**What the exercise asks**: Starting at the line that contains "Where should I", write out every line to the end of the records below exactly, and leave out the pictures.

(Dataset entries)
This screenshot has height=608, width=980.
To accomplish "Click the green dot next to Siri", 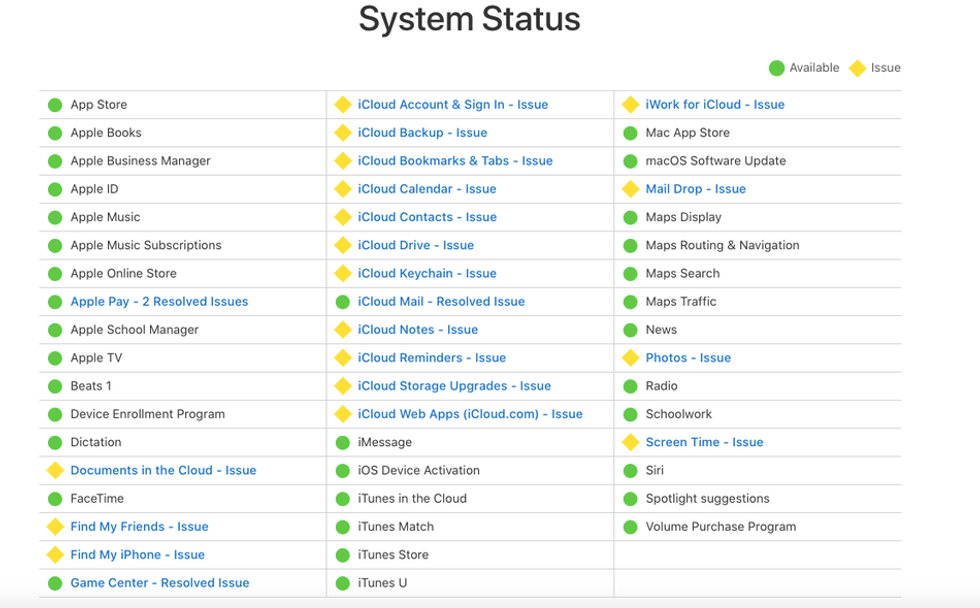I will click(x=630, y=470).
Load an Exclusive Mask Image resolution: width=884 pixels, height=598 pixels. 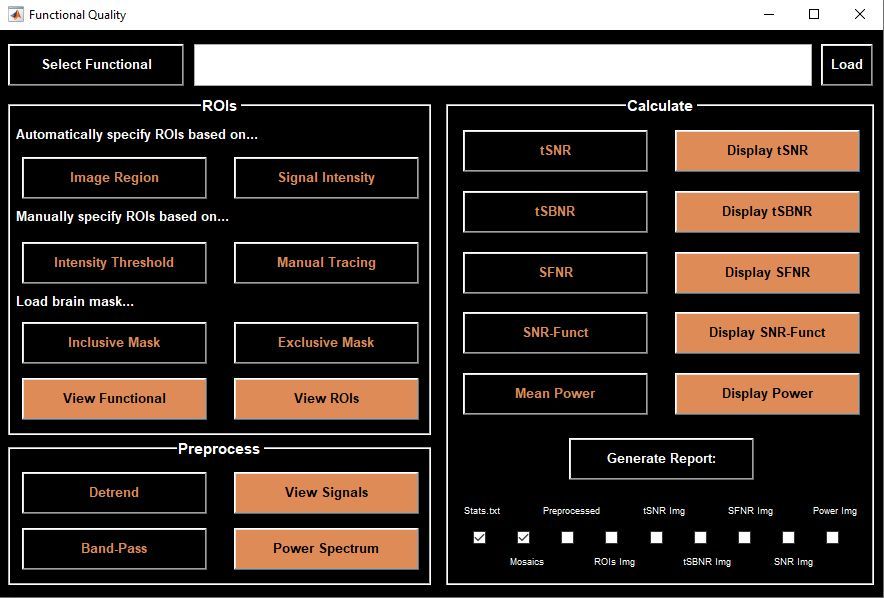click(326, 343)
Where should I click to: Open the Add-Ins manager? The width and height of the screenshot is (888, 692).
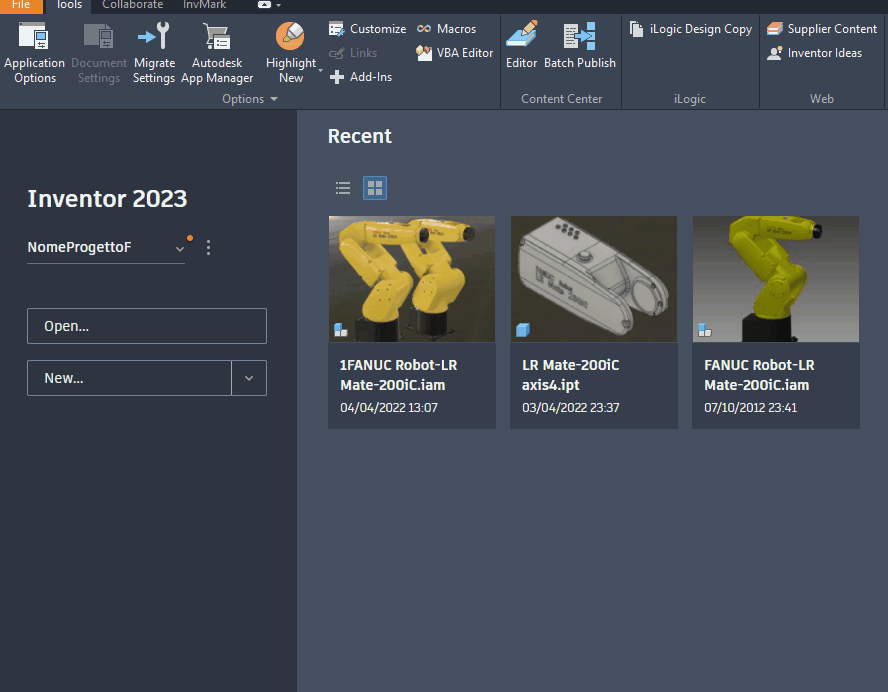(360, 77)
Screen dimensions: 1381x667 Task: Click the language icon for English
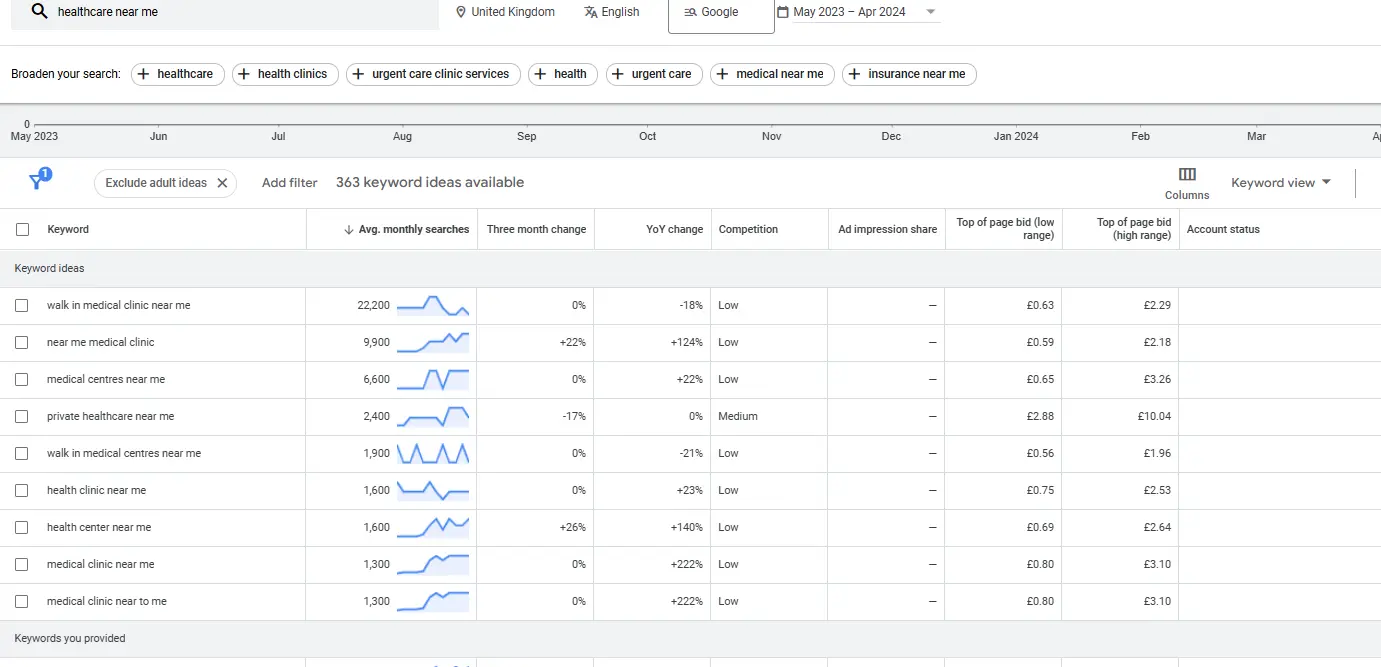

**Solution to this task**:
Where should I click to: Open the Add-Ins manager? The width and height of the screenshot is (888, 692).
(360, 77)
Screen dimensions: 1381x667 Task: Click the language icon for English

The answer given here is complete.